Colombia has made great advancements in the internationalization of its economy, as evidenced with the implementation of several trade agreements, the promotion of value-added exports, the presence and recognition of the country at an international level and the enhancement of foreign investment. Foreign trade represents 15% of the total Colombian GDP over the last five years. 

In 2017, data showed exports grew 19%, going from US$ 31,756.8 million FOB to US$ 37,800.1 million. Such behavior was characterized by the growth of the country's external sales in all product groups, especially fuels and extractive industries products. Additionally, agricultural products, and food and beverage presented positive annual variations in eight months of the year.

Imports totaled US$ 46,075.7 million, with a variation of 2.6% compared to those in the year 2016. Such a result is explained by the 5% growth in the manufacturing subsector with external purchases of US$ 32,482.9 million CIF. Additionally, imports of fuels and products from the extractive industries presented an increase of 1.9% for US$ 4,122.7 million CIF, with fuels, mineral lubricants and related products weighing the most.

In 2017 there was a deficit in the Colombian trade balance of US$ 6,176.5 million, which shows a decrease of 44% compared to the 2016 figures.

As shown in the data of recent exports and imports in the country, these two variables showed a significant recovery compared to 2016, leveraged mainly by the US and Chinese market. Additionally, Colombia’s commerce is undergoing a change from being a mining-energy focused commerce to the promotion of agro-industrial products, to which government resources and investment is being directed.

Currently, Colombia has 23 commercial treaties: 

  1. Twelve free trade agreements and economic integration arrangements 
  2. Four partial scope agreements
  3. Three economic complementation agreements
  4. A customs union
  5. An integration area agreement 
  6. A free trade agreement and a commercial agreement 

In addition, it has two signed agreements (Israel and Panama) and it is currently negotiating two, one with Japan (an economic association agreement) and the other one with Turkey (a commercial agreement). The last agreements that came into force were those with South Korea and Costa Rica in 2016.

The strategies implemented by the country in order to achieve an increase in international trade are focused on: the development of free trade zones; the diversification of the export basket by increasing export incentives; the decrease in the prevalence of non-tariff barriers, which help reduce the cost of importing merchandise; and the decrease in the amount of procedures and applicable customs requirements by undertaking the second implementation phase of the Single Window for Foreign Trade (VUCE). 

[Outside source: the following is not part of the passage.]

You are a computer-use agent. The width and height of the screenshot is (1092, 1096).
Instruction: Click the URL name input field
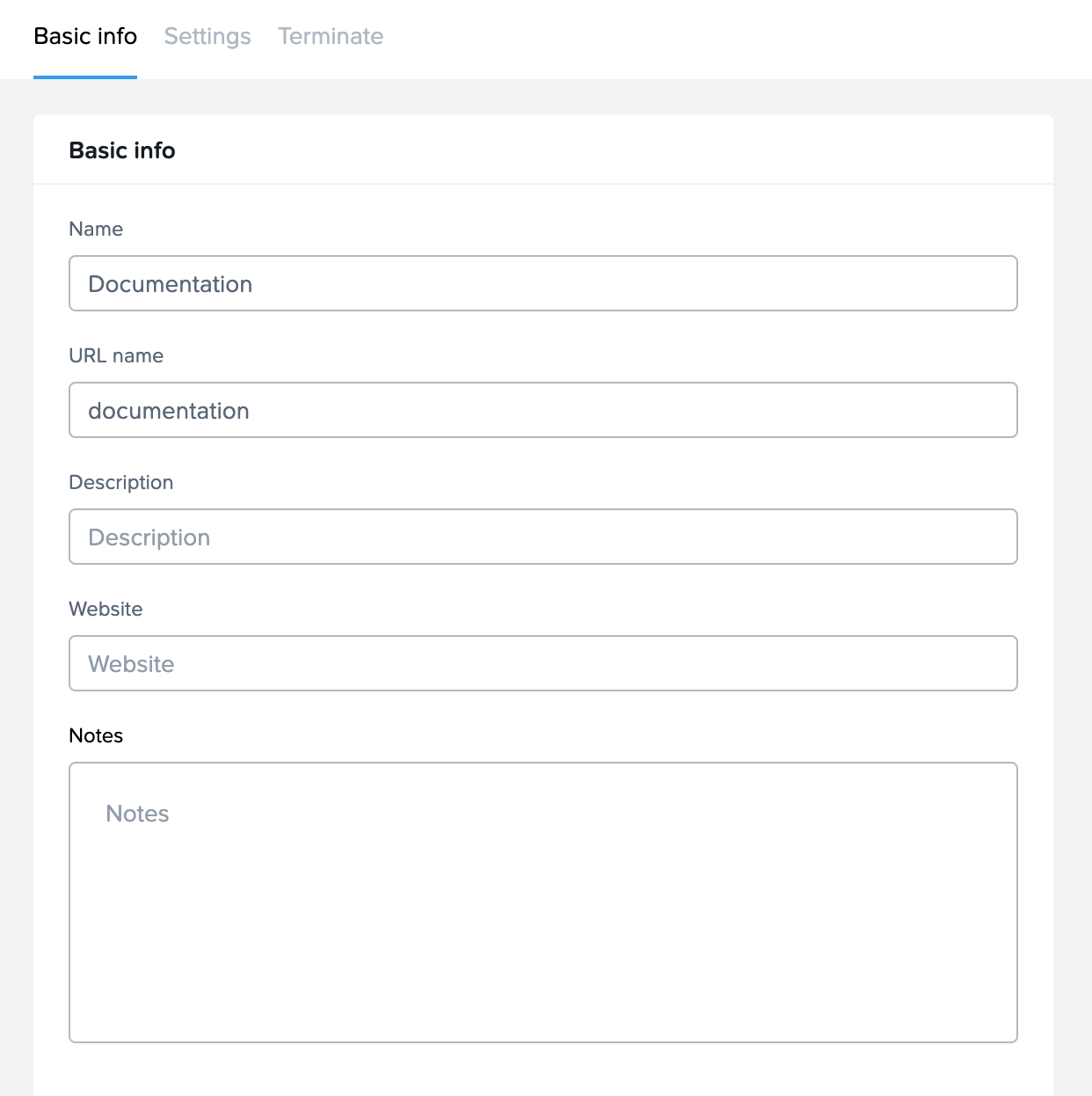click(x=542, y=410)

For 2018, an increase of 3% is projected for foreign sales dynamism to show an increase of 3%, which represents US$ 39,000 million, while it is expected that imports will increase by 2%, to reach US$ 47,000 million as a result of the domestic demand recovery.

Featured Information

  • Exports: US$ 37,800.1 million FOB (Free on Board)
  • Imports: US$ 46,075.7 million CIF (Cost, Insurance and Freight)
  • Commercial deficit: US$ 6,176.5 million
  • Current Trade Agreements in force: 23
  • Foreign Direct Investment (IED 2017): US$ 10,100 with an increase of 14.8%.
  • The Free Trade Agreement between Colombia and South Korea will allow reaching a market of 50 million people with an annual per capital income of US$ 25,000.
  • Colombia has 108 free trade zones, accounting for 25% of the 400 there are in Latin America, ranking first place among those, with the highest number of free trade zones. It generates more than 250,000 jobs and operates more than 1,200 companies.
  • In the last 10 years, Colombia has received investments in free trade zones exceeding COP$ 50 billion and expects to reach another COP$ 20 billion within the next three years. 

Source: The National Administrative Department of Statistics (DANE), National Directorate of Taxes and Customs (DIAN), World Bank, National Business Association of Colombia (ANDI), National Association of Foreign Trade (ANALDEX) y Organization of American States (OAS) (Foreign Trade Information System)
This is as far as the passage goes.